El impulso y la pendiente del pedregoso lecho del lago les permitieron seguir avanzando incluso cuando sus motores se inundaron. Cuando los vehículos se pararon por fin, estaban a nueve metros por debajo de la superficie y a cuarenta y cinco de la orilla.

Los conductores, inconscientes, no tardaron en ahogarse. En caso de que fueran descubiertos, serían identificados como radicales egipcios. La relación de Sabah y Jinn con el incidente seguiría sin conocerse, salvo por el general Aziz, que haría bien guardando silencio y seguramente no tendría más remedio que volver a sentarse a la mesa de negociaciones.

Cuando las aguas se asentaron, Sabah pulsó el último botón del controlador. A unos ochocientos metros de distancia, en la pared de la presa, dos dispositivos separados empezaron a emitir señales.

Ambos dispositivos, del tamaño de una maleta normal pero con la forma de una especie de cangrejos mecánicos, habían sido colocados allí por unos submarinistas cuarenta y ocho horas antes. Uno estaba justo debajo de la marca del nivel del agua, mientras que el otro se hallaba adherido a un punto de la pared inclinada de la presa veintiún metros por debajo.

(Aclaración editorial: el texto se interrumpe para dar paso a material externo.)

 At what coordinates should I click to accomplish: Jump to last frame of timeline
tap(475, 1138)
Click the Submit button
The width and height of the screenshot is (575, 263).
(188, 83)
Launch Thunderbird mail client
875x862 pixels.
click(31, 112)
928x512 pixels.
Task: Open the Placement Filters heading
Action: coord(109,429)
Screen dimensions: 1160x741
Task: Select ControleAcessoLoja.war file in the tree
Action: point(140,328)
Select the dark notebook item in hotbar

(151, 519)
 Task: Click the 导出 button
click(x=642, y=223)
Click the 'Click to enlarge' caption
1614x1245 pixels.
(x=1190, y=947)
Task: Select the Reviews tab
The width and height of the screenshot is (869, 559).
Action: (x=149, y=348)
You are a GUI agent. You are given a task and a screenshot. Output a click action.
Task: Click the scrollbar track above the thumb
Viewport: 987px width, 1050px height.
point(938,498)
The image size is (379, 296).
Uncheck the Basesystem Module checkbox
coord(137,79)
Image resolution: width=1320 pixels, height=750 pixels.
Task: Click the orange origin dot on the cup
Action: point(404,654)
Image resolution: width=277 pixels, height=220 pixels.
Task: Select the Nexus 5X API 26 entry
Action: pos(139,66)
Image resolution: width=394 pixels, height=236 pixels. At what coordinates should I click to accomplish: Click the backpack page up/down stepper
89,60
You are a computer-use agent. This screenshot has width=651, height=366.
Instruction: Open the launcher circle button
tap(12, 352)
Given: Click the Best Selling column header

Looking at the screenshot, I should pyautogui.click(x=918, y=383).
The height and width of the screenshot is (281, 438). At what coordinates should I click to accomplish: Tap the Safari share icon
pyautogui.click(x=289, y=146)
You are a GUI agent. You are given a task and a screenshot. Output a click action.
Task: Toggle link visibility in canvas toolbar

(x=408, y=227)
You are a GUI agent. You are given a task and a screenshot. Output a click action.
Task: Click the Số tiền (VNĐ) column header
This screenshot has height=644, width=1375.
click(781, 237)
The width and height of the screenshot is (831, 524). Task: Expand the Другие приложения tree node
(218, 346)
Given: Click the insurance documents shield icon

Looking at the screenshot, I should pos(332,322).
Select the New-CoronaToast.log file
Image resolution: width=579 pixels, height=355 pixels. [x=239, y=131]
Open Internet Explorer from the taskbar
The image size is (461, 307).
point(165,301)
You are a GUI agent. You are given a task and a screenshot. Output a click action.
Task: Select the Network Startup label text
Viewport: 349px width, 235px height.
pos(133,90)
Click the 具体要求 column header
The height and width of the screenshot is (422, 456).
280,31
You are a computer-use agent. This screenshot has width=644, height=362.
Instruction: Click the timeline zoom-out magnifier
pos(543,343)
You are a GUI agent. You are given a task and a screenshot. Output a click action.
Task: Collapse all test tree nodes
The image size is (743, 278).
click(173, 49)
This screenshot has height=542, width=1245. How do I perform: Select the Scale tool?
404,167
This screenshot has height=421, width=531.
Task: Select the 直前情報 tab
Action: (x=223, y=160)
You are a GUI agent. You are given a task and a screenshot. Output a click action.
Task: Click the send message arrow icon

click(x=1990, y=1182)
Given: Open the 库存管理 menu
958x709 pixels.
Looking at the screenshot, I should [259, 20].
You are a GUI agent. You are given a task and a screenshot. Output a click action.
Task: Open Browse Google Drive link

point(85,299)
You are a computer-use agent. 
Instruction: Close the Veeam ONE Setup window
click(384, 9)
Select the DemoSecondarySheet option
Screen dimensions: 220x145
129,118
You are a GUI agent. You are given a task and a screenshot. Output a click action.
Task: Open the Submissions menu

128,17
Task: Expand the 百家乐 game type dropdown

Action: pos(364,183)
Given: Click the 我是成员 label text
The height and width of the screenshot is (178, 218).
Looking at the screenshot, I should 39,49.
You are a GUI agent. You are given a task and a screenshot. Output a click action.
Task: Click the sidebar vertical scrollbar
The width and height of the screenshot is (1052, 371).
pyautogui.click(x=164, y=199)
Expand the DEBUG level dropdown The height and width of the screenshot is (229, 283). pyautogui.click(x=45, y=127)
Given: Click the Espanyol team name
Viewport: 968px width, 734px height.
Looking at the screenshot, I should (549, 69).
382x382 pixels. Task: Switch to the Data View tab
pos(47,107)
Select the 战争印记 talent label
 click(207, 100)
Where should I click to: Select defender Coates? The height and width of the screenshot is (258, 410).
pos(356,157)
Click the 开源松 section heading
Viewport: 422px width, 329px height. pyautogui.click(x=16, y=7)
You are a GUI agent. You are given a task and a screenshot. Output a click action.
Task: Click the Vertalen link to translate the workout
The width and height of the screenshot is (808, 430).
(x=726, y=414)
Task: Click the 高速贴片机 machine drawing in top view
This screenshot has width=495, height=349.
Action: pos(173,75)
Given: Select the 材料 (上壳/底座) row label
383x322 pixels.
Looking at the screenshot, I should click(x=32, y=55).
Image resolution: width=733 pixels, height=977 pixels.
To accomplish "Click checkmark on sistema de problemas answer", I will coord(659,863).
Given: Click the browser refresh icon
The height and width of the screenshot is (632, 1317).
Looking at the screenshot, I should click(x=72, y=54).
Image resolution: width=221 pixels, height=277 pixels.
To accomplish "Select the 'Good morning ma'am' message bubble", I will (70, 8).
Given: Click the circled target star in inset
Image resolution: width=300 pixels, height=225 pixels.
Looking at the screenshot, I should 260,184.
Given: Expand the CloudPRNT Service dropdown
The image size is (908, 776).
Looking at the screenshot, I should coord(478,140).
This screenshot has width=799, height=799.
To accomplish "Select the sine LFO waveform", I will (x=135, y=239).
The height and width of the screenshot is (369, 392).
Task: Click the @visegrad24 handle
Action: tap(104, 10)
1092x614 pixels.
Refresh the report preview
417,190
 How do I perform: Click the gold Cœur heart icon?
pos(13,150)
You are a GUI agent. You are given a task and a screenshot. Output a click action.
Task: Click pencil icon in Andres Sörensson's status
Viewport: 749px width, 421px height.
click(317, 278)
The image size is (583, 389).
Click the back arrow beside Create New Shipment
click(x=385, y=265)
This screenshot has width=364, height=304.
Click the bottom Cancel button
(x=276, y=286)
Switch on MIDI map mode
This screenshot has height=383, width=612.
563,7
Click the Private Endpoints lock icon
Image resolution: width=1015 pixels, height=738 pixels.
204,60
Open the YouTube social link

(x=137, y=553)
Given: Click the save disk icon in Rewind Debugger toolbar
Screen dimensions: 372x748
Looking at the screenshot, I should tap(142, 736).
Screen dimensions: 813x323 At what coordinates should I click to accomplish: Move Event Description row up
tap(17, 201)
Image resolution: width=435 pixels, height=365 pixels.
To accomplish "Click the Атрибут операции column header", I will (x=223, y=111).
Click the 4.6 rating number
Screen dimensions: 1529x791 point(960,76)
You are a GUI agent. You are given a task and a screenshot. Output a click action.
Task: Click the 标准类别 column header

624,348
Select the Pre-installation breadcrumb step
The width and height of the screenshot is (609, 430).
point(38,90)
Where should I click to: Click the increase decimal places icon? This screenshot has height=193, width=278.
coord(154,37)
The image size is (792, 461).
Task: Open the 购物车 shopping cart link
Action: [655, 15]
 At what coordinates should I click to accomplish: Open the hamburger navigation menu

Si los submarinistas habían hecho bien su trabajo, unos agujeros de tres metros se habrían abierto en la pared exterior y en el conglomerado de detrás. Cada cangrejo tenía un grupo de disciplinados microbots que ya estarían trabajando duro agrandando los agujeros.

El gran ejército que estaba saliendo de los camiones acudiría a la señal y aceleraría el proceso rápidamente. Dentro de seis horas, un chorro de agua aparecería en el lado opuesto de la presa cerca de la parte superior. Esa fuga abriría un canal, y la erosión que se produciría a continuación convertiría de inmediato el flujo en un torrente.

La primera fase de la catástrofe llegaría después, cuando las aguas del lago Nasser desbordaran la parte superior, ensancharan el canal con un flujo imparable e hicieran estragos en el valle del Nilo, pero eso solo era el principio.

El segundo túnel, que penetraría mucho más hondo en la presa, desestabilizaría el núcleo y abriría un túnel en el centro de la estructura. Con el tiempo cedería, y una enorme sección con forma de V se desplomaría de repente hacia atrás. La riada se convertiría en un tsunami.

En cierto modo, el general Aziz les había hecho un favor. Entre el mensaje que estaban a punto de enviar en Asuán y las medidas que Jinn estaba tomando en el océano Índico, Sabah dudaba que algún país del mundo se negara a aceptar sus exigencias o que osara amenazarlos.

¿Estarían dispuestos los estadounidenses a ver desmoronada la presa de Hoover, Las Vegas borrada del mapa por una inundación y los estados del sudoeste privados de electricidad y agua al mismo tiempo? ¿Permitiría China que la presa de las Tres Gargantas corriera una suerte parecida? Sabah lo dudaba.

Lanzó el mando a distancia al lago y empezó a alejarse. A unos ochocientos metros le esperaba un camello. Se montaría en él, se cubriría la cara con la kufiya y desaparecería en el desierto como los beduinos habían hecho durante miles de años o más.